The department does not currently disclose such institutional-level data, though earlier this year it released PLUS loan default rates for each sector of higher education.

Jeff Appel, deputy undersecretary of education, said Wednesday that the department would, in the future, calculate and publish PLUS loan default rates by college. He did not say whether colleges would be able to challenge the data underlying those default rates, as the department allows for the default rates on direct student loans.

“Our plan is to make that available on an ongoing basis, and we’re still working through what that process will be,” he said.

Federal law cuts off funding to institutions whose direct loan default rate is too high, but colleges are not held responsible for PLUS loan default rates.

Swinton said he opposed the department's plan to publish PLUS loan default rates because they are misleading. 

"We're hesitant about people publishing stuff that is not simple, not easy to interpret and is misleading," he said. 
 
"Publishing these default rates as if they are the fault of the school is not correct, nor is it equitable, nor is it fair," he add. "We've never had any responsibility to monitor parents for three years after students leave, to make sure they are repaying their loans."

Mixed Reaction to Changes

The credit standards for PLUS loans have been among the most contentious issues that the Education Department has faced over the past several years. Department officials have been inundated by requests and meetings from black college presidents and many of their supporters in Congress, who have railed against the department’s 2011 change to tighten the criteria.

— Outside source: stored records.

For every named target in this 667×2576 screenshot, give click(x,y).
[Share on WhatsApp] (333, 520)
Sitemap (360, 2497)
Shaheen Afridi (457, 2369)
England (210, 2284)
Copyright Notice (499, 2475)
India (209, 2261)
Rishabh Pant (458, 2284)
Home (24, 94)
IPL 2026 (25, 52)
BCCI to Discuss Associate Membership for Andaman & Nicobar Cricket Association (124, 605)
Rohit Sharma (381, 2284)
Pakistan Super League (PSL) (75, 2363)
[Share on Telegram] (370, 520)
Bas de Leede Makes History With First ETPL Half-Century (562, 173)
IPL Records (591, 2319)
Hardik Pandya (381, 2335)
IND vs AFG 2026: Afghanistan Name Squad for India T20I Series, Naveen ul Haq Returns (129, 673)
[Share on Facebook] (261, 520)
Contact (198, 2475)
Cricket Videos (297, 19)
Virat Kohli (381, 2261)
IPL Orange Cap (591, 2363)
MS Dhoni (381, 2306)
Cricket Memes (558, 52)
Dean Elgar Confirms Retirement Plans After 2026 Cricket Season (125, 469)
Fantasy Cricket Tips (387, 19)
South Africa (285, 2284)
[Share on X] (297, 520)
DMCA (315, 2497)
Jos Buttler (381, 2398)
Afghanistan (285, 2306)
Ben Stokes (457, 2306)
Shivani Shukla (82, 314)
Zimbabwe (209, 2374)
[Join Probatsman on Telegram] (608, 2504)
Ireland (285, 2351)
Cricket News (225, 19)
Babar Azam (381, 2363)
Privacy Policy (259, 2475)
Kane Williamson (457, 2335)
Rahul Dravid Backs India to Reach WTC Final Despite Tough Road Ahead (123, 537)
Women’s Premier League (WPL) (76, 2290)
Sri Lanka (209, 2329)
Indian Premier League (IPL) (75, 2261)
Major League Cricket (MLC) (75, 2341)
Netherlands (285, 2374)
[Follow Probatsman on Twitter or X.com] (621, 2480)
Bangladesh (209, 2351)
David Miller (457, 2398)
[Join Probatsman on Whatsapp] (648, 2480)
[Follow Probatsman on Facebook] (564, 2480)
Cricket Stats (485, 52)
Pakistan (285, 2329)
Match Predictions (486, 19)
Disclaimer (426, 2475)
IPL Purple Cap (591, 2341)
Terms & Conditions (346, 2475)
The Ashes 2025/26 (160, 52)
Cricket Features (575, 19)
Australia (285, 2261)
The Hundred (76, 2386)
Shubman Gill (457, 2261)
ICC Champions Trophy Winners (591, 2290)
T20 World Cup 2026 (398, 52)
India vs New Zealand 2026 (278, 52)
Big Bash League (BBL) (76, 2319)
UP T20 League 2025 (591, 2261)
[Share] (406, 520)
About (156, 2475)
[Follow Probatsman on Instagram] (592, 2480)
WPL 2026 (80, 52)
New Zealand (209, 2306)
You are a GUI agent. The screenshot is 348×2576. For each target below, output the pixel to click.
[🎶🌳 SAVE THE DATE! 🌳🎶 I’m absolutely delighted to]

Education Secretary Arne Duncan last year apologized to a conference of black college presidents for what he said was poor communication about the 2011 changes.

On Wednesday, Representative Chaka Fattah, a Pennsylvania Democrat who co-chairs the Congressional Black Caucus Education Task Force praised the new, relaxed standards on PLUS loans.

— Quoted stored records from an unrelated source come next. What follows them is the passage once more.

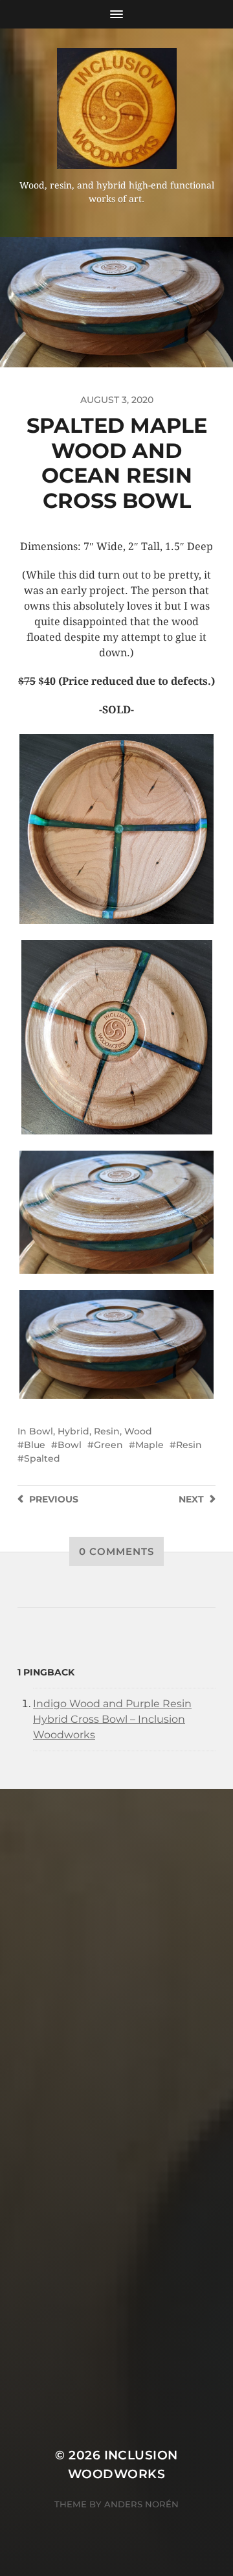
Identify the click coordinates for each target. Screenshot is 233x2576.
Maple (149, 1445)
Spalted (42, 1458)
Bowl (41, 1431)
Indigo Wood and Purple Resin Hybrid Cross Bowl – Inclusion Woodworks (112, 1719)
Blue (34, 1445)
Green (108, 1445)
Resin (107, 1431)
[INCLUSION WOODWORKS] (116, 108)
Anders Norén (141, 2504)
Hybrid (73, 1431)
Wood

He said in a statement that the department's new regulation would "eliminate some of the financial barriers that have limited families from federal loan eligibility."

But in a sign of just how fraught the relationship between the administration and black college leaders has become over the PLUS loan issue, the Thurgood Marshall College Fund, which works with public black colleges, said Wednesday that it was “outraged” that the department was not moving quickly enough to put the looser standards in place

Johnny C. Taylor, the group’s president and chief executive officer, said that the Department of Education should make the changes effective immediately.

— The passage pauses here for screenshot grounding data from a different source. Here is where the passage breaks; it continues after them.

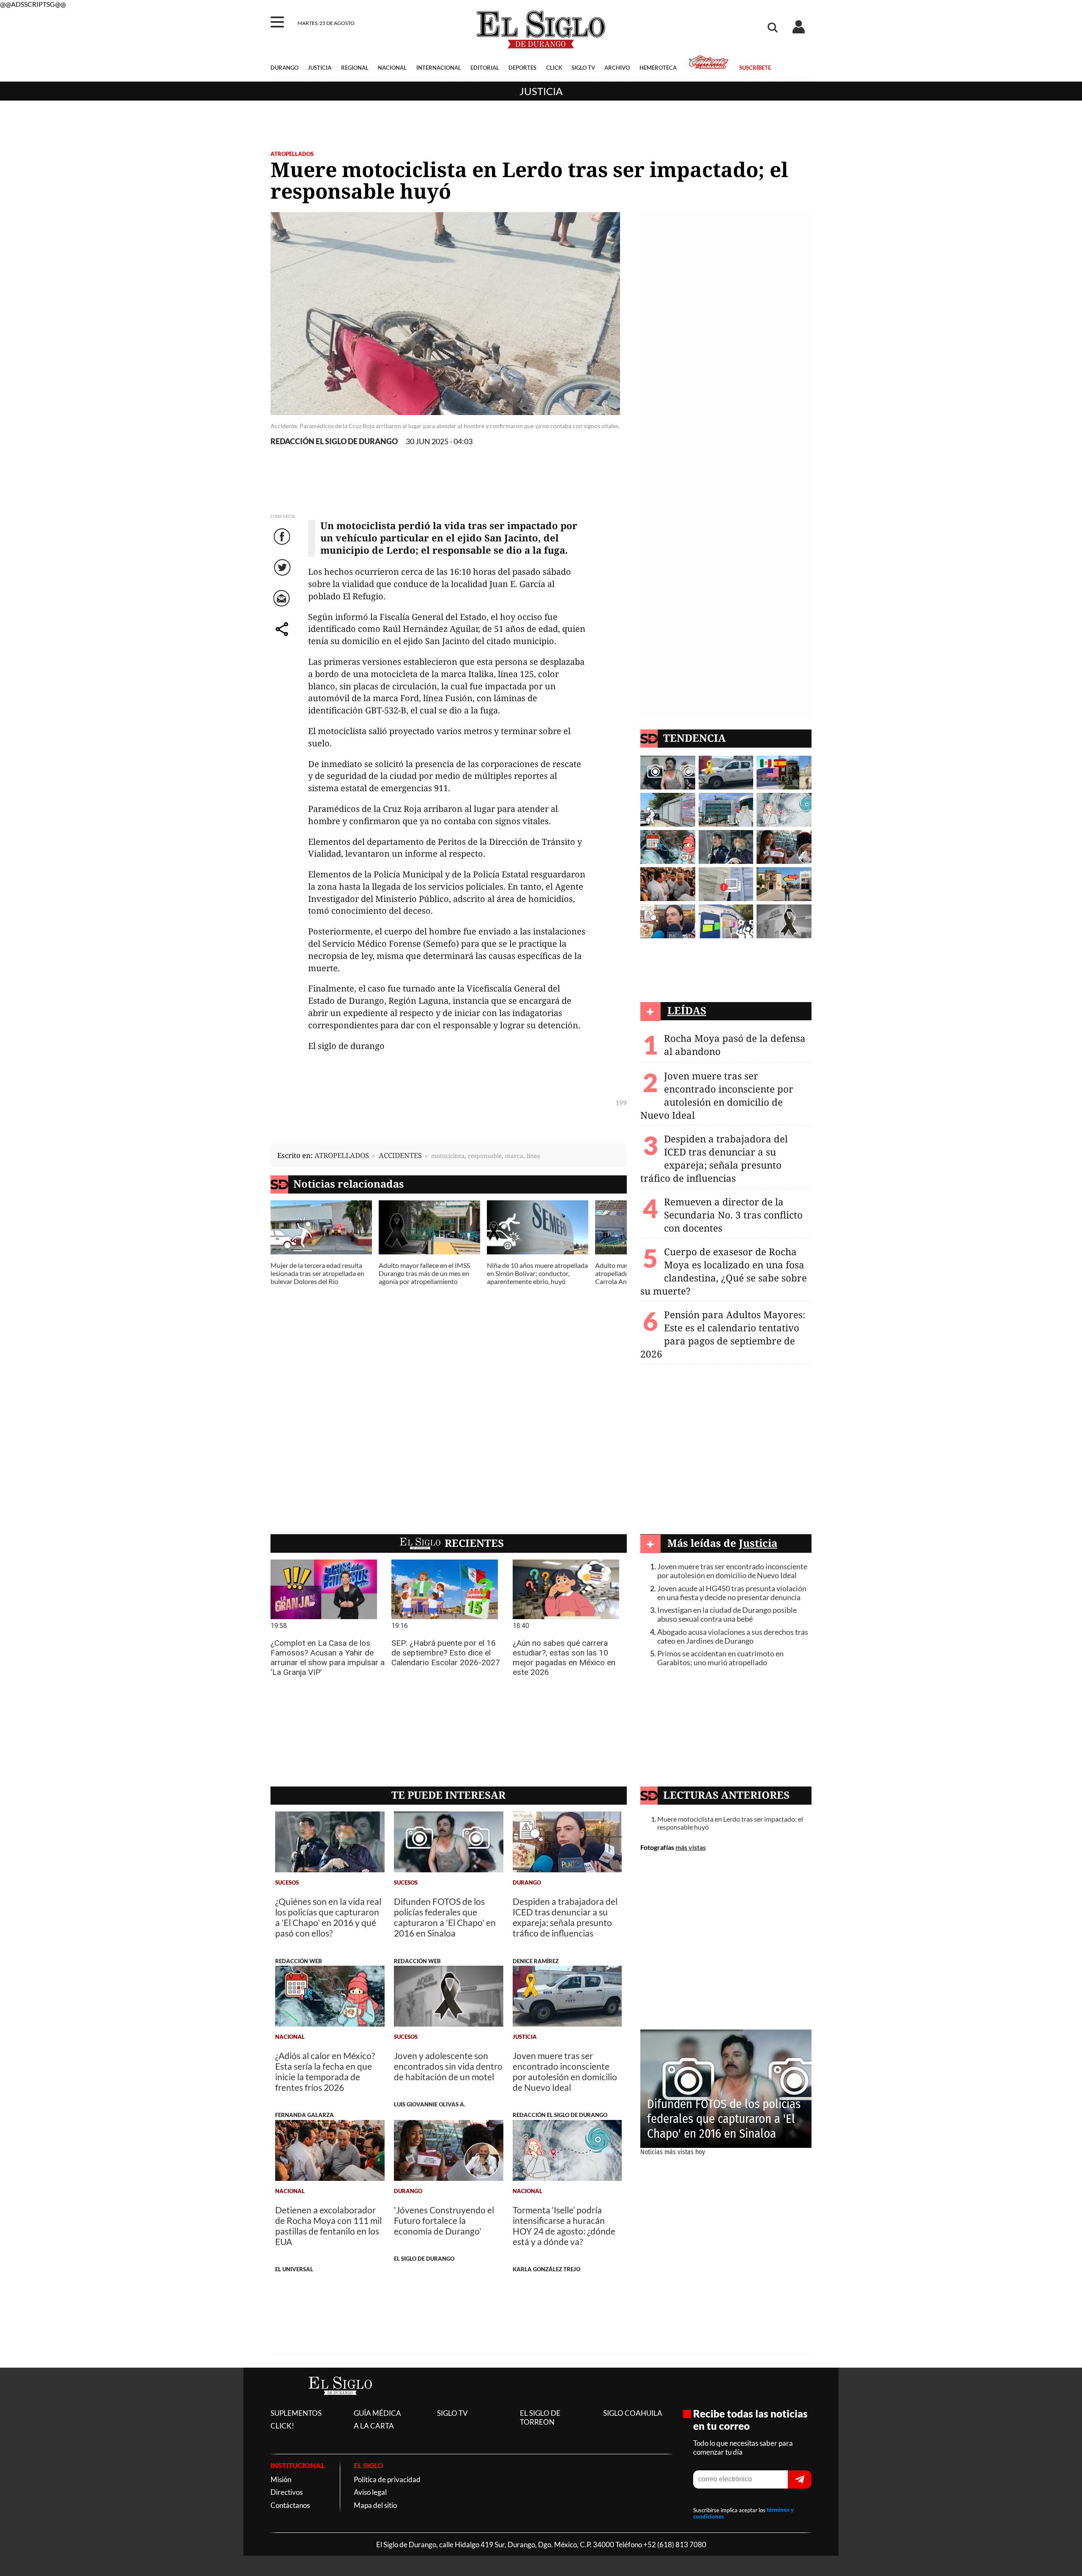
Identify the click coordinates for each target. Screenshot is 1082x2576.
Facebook (283, 545)
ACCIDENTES (400, 1155)
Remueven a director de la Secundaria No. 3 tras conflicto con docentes (733, 1215)
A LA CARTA (374, 2425)
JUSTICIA (319, 67)
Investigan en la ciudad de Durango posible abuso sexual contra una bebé (727, 1614)
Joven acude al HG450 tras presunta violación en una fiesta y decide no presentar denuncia (731, 1593)
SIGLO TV (583, 67)
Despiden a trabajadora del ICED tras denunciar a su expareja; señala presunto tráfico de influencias (714, 1158)
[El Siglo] (340, 2403)
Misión (280, 2479)
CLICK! (282, 2425)
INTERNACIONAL (438, 67)
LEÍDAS (686, 1010)
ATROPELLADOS (292, 153)
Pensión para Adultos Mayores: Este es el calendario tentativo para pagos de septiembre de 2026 (722, 1334)
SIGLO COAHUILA (632, 2413)
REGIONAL (355, 67)
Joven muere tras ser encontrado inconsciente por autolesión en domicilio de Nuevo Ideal (716, 1095)
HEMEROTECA (658, 67)
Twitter (283, 576)
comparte (283, 638)
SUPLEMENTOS (296, 2413)
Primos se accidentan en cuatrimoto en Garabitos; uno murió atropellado (720, 1658)
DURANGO (284, 67)
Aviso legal (370, 2492)
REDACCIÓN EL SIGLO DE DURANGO (334, 441)
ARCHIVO (617, 67)
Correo (283, 607)
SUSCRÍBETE (755, 67)
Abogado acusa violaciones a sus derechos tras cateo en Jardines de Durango (732, 1636)
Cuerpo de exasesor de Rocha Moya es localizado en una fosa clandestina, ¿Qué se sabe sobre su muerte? (723, 1271)
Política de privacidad (387, 2479)
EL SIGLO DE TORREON (540, 2417)
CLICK (554, 67)
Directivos (286, 2492)
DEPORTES (522, 67)
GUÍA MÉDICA (377, 2413)
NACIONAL (392, 67)
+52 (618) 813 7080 (674, 2544)
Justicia (541, 91)
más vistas (690, 1847)
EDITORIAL (484, 67)
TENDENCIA (694, 738)
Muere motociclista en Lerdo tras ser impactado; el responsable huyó (730, 1823)
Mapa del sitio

“The delayed implementation of [the Parent PLUS loan] regulations is as disturbing as the unlikely scenario of our government issuing a statement indicating they have a cure for Ebola and then announcing the cure will not be released until July 2015,” Taylor said in a statement. “While some may balk at the comparison of a potential global health epidemic to denied access to education for low- to middle-class students, the end result is the same – a national crisis.”

The Higher Education Act typically requires the Education Department to wait until the following July to implement new regulations that are published by November 1. However, the department said Wednesday would use its discretion to push up the timeline for putting the new standards into effect “as soon as possible.”

Shelton, the deputy secretary, said that would mean that the department would have the new standards in place “no later than the end of March 2015.” He told reporters that Taylor’s statement was “underinformed.”